KQV Studios
Showcase Studios Jingle
After ABC bought KQV, The studios were moved from the 14th floor of the Chamber of Commerce Building.  Here are articles written by Pittsburgh Press TV Radio columnist Fred Remington.

Pittsburgh Press, Friday, August 22, 1958.  (page 39)

$85,000 Goes Into
KQV's Street Level
Studios On Corner
Passers-by in 7th Avenue Can See
Operations of Radio Station
By Fred Remington

   Any day now Pittsburghers will be getting their first look at the new KQV studios, built at a cost of $85,000 and unique in American radio stations.

   Behind the wooden fence at the Smithfield and Seventh corner of the Chamber of Commerce building, workmen are installing the gold and blue aluminum facing of that portion of the building.  Already in are the huge double windows through which passers-by can watch the KQV disc jockeys and newscasters at work.  The station's broadcasts will be piped out to the sidewalk, softly so as not to bemuse passing traffic with music and commercials.

   A special blazer-type jacket is being designed for KQV's on-the-air personnel, since they shortly will be performing in front of the live audiences passing on Seventh Avenue.

   Inside, it is hard to recall that the chic, coolly modern offices and studios once were a drug store.  The studios you'll see from Seventh Avenue are suspended from above and real gingerly on rubber treads to eliminate vibration from the street.

   All in all, KQV has changed it's physical appearance as completely as it has changed from it's old network format to it's present Top Forty programming.

   "When we moved down from the 14th floor." said Ralph Beaudin, the youthful general manager who has made such sweeping changes in Pittsburgh's second oldest radio outlet, "we left everything up there except seven typewriters."
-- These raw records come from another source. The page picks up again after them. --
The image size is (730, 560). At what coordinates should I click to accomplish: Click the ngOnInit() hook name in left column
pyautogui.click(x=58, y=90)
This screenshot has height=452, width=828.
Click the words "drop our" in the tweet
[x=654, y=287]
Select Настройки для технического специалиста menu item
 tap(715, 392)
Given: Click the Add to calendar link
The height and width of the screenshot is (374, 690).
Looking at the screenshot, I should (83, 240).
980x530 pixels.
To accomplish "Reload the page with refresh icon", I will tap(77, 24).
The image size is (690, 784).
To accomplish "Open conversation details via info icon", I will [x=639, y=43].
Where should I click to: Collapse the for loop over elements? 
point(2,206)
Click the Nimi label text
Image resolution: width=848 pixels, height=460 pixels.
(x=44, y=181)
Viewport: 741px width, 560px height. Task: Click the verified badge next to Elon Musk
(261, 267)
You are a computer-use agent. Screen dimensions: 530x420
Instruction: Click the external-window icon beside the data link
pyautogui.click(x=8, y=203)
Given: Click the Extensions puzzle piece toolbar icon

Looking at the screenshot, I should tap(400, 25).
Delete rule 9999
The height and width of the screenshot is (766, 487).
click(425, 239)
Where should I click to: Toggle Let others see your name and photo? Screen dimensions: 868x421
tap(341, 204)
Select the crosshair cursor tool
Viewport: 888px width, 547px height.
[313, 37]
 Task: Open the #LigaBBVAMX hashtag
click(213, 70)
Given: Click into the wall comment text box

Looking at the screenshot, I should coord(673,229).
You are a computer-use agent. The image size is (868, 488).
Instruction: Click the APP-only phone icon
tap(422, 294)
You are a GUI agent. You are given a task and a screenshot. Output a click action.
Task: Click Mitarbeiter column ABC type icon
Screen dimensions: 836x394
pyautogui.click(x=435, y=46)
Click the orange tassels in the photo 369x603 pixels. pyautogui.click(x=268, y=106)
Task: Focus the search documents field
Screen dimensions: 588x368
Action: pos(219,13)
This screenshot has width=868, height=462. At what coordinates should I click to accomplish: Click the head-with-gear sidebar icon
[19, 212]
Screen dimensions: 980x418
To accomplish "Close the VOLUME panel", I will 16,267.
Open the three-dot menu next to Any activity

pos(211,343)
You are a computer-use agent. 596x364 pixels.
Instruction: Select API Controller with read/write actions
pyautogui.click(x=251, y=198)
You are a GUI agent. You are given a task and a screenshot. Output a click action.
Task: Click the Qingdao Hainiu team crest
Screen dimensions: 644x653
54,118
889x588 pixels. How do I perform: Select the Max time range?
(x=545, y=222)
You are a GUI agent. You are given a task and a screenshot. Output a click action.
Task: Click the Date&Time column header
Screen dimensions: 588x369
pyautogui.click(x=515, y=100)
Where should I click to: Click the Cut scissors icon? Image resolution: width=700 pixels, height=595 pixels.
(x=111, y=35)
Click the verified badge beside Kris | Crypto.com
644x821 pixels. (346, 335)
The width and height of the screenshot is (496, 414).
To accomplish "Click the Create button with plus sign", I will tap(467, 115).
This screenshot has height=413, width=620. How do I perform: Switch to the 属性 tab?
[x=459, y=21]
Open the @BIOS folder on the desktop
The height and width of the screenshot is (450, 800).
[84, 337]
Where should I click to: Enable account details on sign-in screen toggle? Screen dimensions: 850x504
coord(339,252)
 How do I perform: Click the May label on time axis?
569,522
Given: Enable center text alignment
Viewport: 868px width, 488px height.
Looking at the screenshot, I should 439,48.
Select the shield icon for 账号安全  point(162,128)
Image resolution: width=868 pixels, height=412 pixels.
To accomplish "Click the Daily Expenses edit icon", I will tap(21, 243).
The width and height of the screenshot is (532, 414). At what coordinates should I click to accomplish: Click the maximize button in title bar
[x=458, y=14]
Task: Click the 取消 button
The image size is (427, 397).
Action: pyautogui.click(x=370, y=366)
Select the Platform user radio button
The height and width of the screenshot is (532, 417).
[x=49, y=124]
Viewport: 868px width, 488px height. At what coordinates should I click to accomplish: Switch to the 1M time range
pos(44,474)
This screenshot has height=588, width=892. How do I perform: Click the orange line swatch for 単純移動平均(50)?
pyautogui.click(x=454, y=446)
Pittsburgh Press, Tuesday, Oct. 7, 1958.  (page 41)

Street Crowds applaud KQV Staff
By Fred Remington

   At KQV, Pittsburgh's most visual radio station; announcers and disc jockeys are pretty well over the nervousness they experienced at working in view of Seventh Avenue traffic.  There's not a minute of the day or night that someone isn't looking in on KQV's shows through the big double glass, ground floor windows.

   On day three staffers were recording a commercial in one of the fish-bowl studios.  The sound was audible in the street where a throng was watching the proceedings.

  The three who were doing the 30 second spot, Chuck Doherty, Alan Boal and Roy Elwell couldn't get it down to suit them, and did it over and over.  At length Doherty held up his hand, thumb and forefinger, forming a ring of satisfaction.  The crowd burst into a cheer.

   "We've timed the crowds." said Ralph Beaudin, KQV's general manager.  "The average person watches for 2 1/2 records or for one 5 minute newscast."

   The KQV disc jockeys and newsmen are forbidden to make reference on the air to crowds outside on the street, the theory being it would give the radio audience a sense of being left out of something.



Pittsburgh Press, Tuesday, March 3, 1959.  (page 38)

KQV Light Panel Draws Questions
By Fred Remington

   KQV gets around 20 phone calls a week and as many as a dozen persons dropping into the station seeking an explanation of it's "light panel." The panel is in the station's ground floor studios in the Chamber of Commerce building, visible to passers-by on the Seventh Avenue side.

   It has dozens of small red, green, amber and white lights which flash in varying patterns. Meanwhile the station's music is softly piped to the outside of the building.
   "If you listen to the music and watch the lights you quickly see the rhythm of the music in the pattern of the flashing lights/" says Ralph Beaudin, KQV's manager. "Different frequencies or pitches activate different circuits. A full orchestra will light up the whole board."
   For all it's value as a conversation piece, the panel has never been given a name.